Così l’Iran denuncia l’accordo; ma nel contempo apre i suoi siti alle ispezioni dell’Aiea certificando così di avere fermato il processo che dovrebbe portare alla sua la sua entrata nel club nucleare. E’ un segnale per Israele di cui i massimi responsabili della sicurezza hanno pubblicamente preso atto , declassando quindi gli ayatollah da nemici minacciosi in nemici semplici. E anche per gli Stati uniti: se dovesse vincere Biden, la riapertura del dossier iraniano potrebbe tranquillamente prescindere dalla sua dimensione nucleare per concentrarsi, da subito, sul “do ut des”del suo pieno reinserimento nell’ordine internazionale al prezzo della sua rinuncia a retoriche rivoluzionarie ed ambizioni egemoniche.

Da Hamas ed Hezbollah la stessa reazione: le parole al minimo sindacale; i fatti nella direzione opposta. Veniamo così a sapere che l’Anp, sotto l’egida di Erdogan ( tra l’altro del tutto opposto all’idea di aprire un nuovo terreno di scontro con lo stato ebraico, al prezzo di perdere  come difensore del Libano quella copertura americana di cui ha sinora goduto)  ha raggiunto unì’intesa con Hamas, in vista, tra l’altro, di nuove elezioni. Formalmente, il consolidamento, del fronte del rifiuto; nella sostanza , l’offerta di una tregua a tempo indeterminato , a Gaza e altrove. Dal canto suo Hezbollah ha bloccato sì la formazione del governo libanese; ma solo per tenersi stretta la sua roba in attesa delle elezioni americane. Nei fatti il via libera, anzi il consenso esplicito al negoziato con Israele per garantire al Libano una redistribuzione delle acque territoriali e la conseguente possibilità di accedere a nuove fonti energetiche. Negoziato che avrà si d’ora l’effetto collaterale di fare uscire il Libano dalla lista dei cattivi e di porre fine allo status speciale di cui gode Nasrallah come baluardo militare del paese.

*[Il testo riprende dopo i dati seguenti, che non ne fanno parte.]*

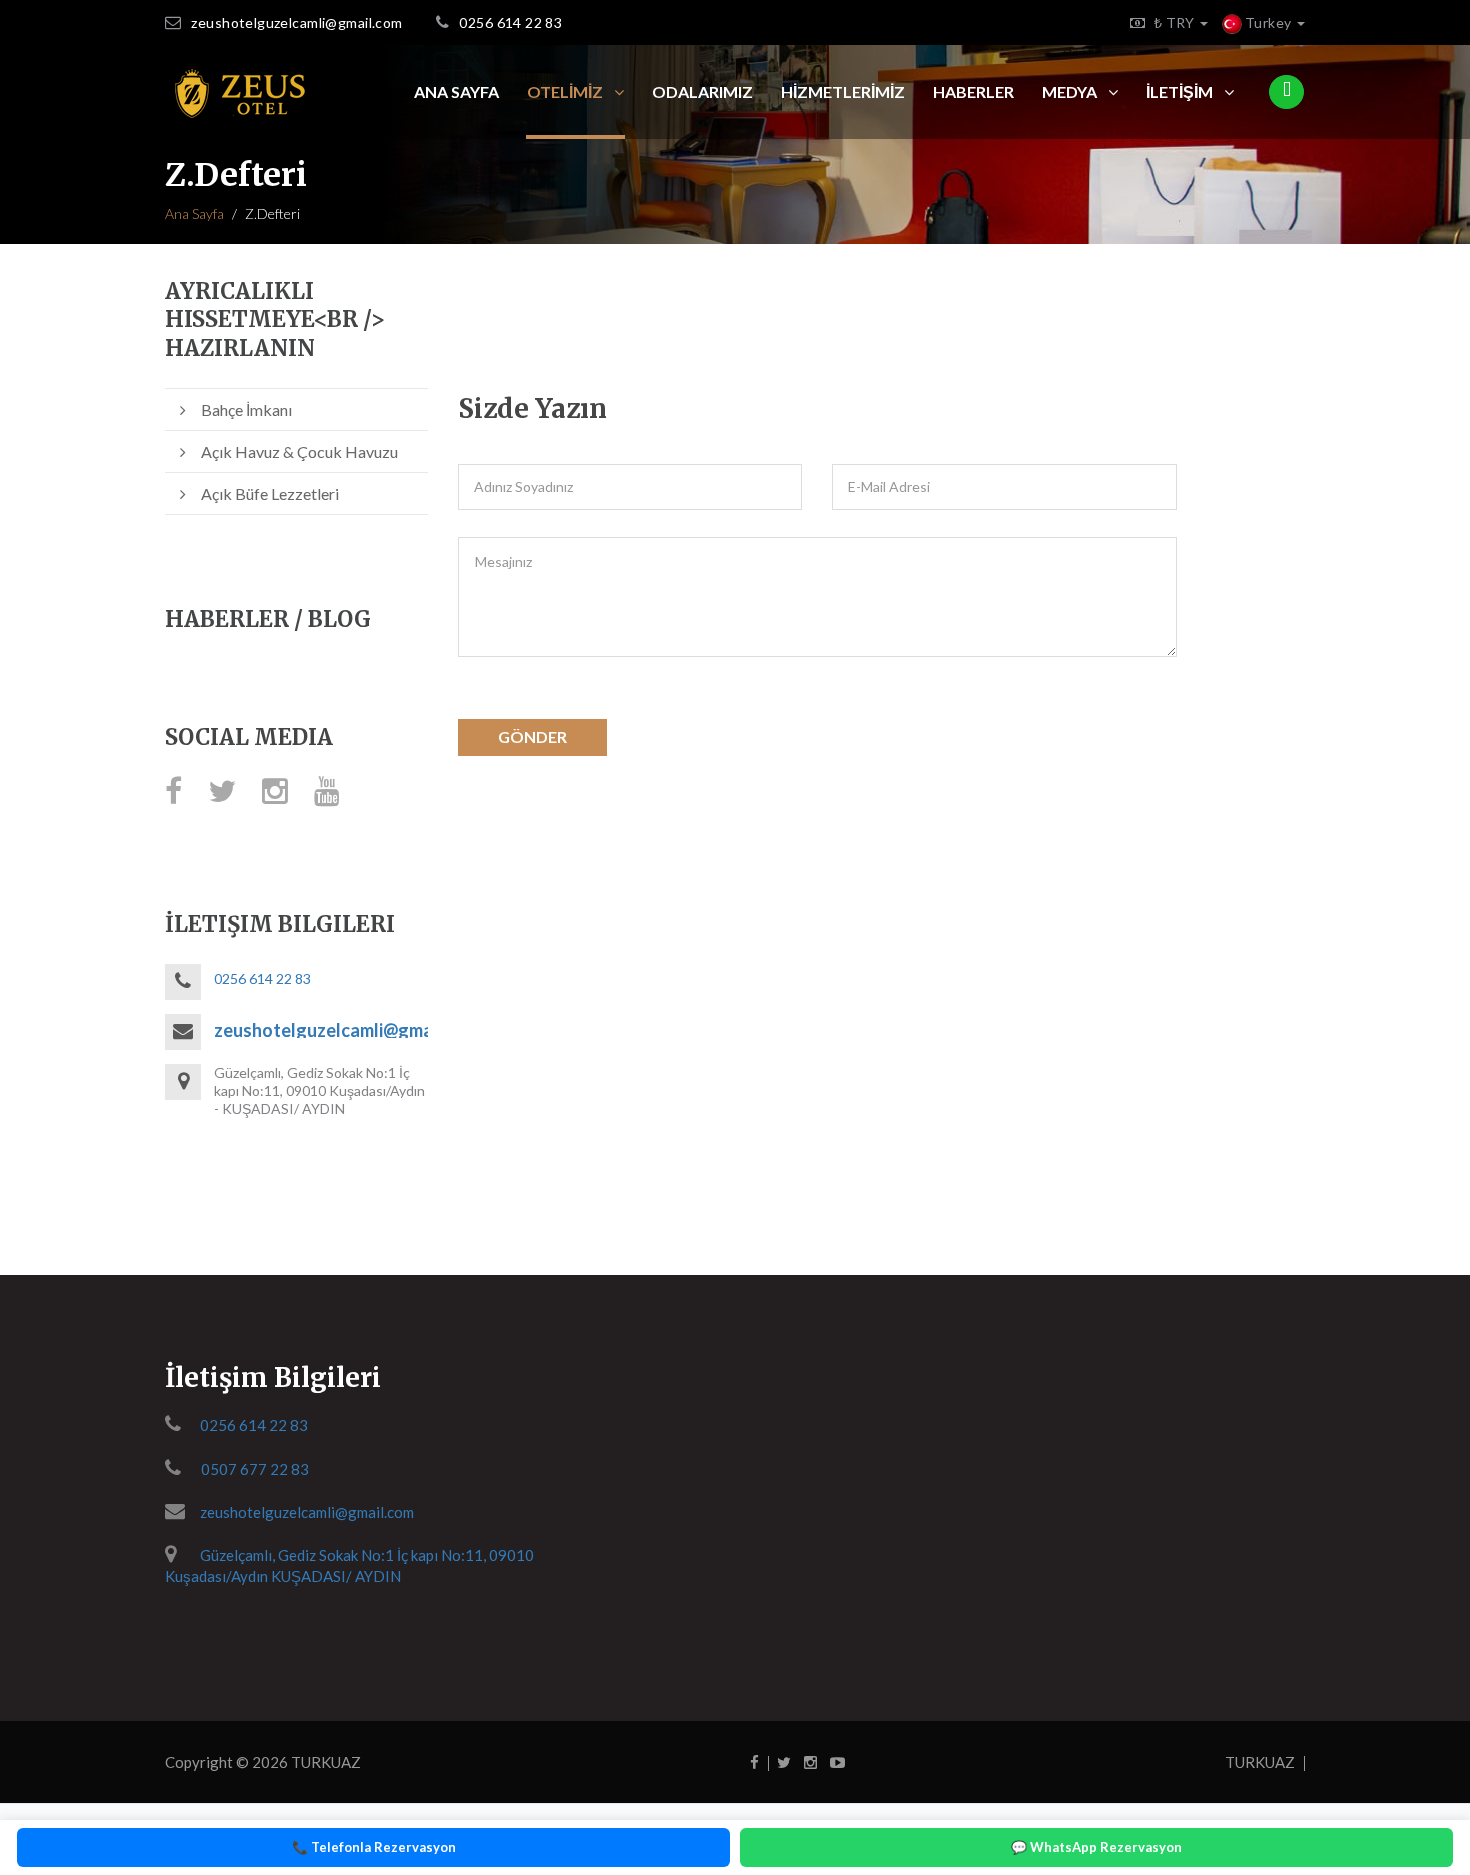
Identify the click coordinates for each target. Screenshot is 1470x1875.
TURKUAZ (326, 1762)
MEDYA (1071, 91)
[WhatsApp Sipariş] (1286, 92)
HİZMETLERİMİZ (843, 91)
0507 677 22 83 (255, 1469)
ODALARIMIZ (702, 91)
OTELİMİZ (566, 91)
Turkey (1268, 22)
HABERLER (973, 91)
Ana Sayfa (194, 213)
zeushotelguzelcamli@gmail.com (296, 22)
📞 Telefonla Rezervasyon (374, 1847)
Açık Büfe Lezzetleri (270, 493)
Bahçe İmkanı (246, 409)
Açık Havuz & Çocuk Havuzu (299, 451)
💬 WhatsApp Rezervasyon (1096, 1847)
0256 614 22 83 (510, 22)
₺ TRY (1176, 22)
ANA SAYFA (456, 91)
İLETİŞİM (1181, 91)
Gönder (532, 736)
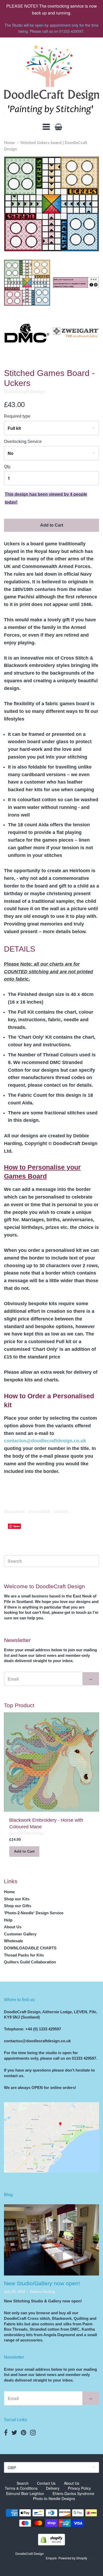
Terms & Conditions (21, 2488)
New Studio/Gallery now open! (42, 2283)
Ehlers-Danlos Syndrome (73, 2493)
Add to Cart (51, 525)
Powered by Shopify (72, 2558)
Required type (17, 416)
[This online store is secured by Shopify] (51, 2544)
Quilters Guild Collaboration (30, 1962)
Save (16, 1526)
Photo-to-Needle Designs (54, 2498)
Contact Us (46, 2483)
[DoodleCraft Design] (51, 80)
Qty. (7, 466)
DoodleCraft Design (24, 391)
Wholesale (13, 1941)
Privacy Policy (79, 2488)
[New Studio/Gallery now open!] (51, 2240)
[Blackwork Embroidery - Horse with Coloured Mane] (51, 1762)
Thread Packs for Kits (24, 1955)
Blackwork (14, 1511)
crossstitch (39, 1511)
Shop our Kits (17, 1899)
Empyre (51, 2558)
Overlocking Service (23, 441)
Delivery (52, 2488)
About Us (12, 1927)
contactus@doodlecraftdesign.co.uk (45, 1440)
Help (8, 1920)
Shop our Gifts (17, 1906)
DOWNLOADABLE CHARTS (30, 1948)
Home (9, 143)
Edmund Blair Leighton (25, 2493)
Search (23, 2483)
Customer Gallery (20, 1934)
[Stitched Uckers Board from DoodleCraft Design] (27, 283)
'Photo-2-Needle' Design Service (33, 1913)
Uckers (61, 1511)
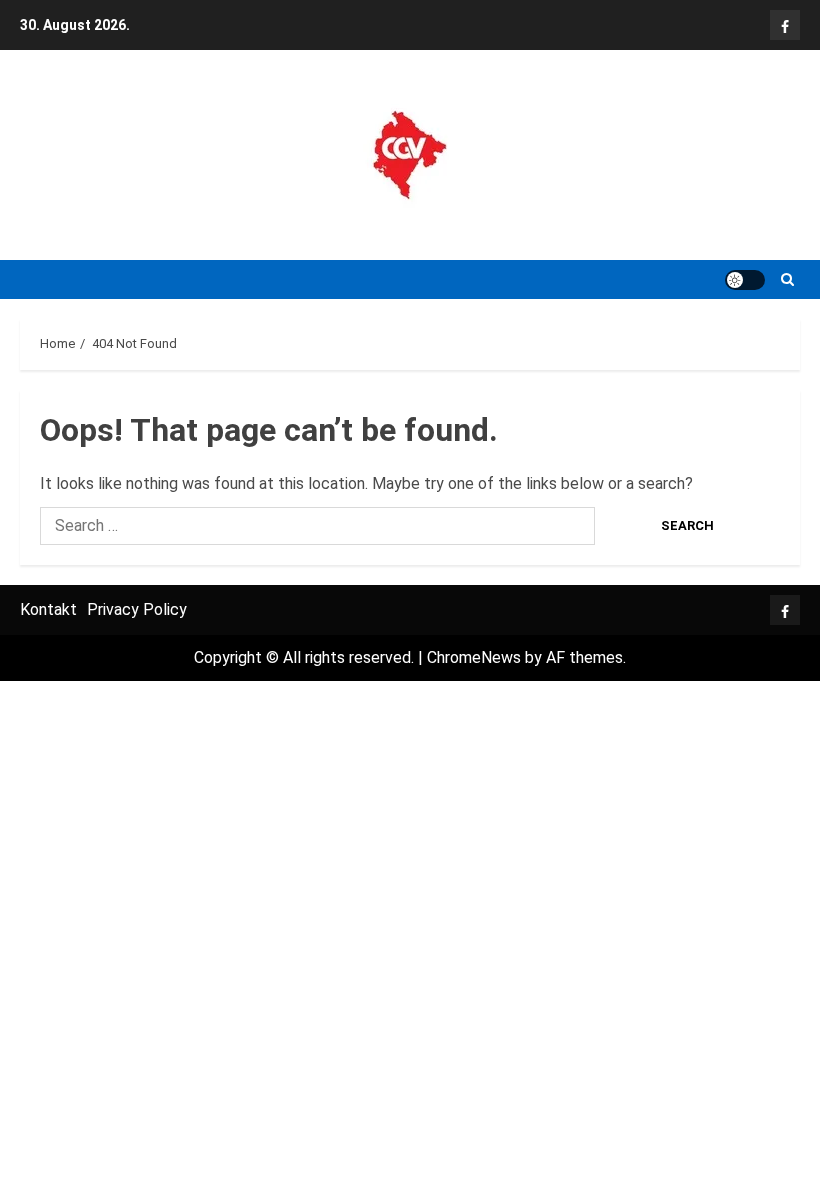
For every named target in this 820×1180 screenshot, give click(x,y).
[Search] (787, 279)
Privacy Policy (137, 609)
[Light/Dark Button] (745, 280)
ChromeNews (474, 657)
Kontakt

Da parte dei palestinesi  nessuna reazione nei fatti. Segno dell’impotenza e del discredito dell’Anp. Certo: ma anche segno della dolorosa maturazione del popolo, con la crescente consapevolezza della necessità di nuove vie per migliorare la propria esistenza e vedere iconoscuti i suoi diritti.

E qui queste riflessioni si concludono là da dove erano partite. In Israele. Per la prima volta nella sua storia un paese, all’inizio pieno di nemici e alla ricerca di sostenitori, è ora appoggiato e garantito da una infinità di amici potenti e non ha più nessuno in grado  di  minacciarlo. Le condizione ideale per concentrarsi su sé stesso, costruendo nuovi equilibri all’interno del suo popolo e aprendo una fase nuova nei confronti con la comunità araba, all’interno e fuori dai suoi confini.

Ci vorrà molto tempo. Si dovranno superare mille difficoltà. Ma la via è aperta.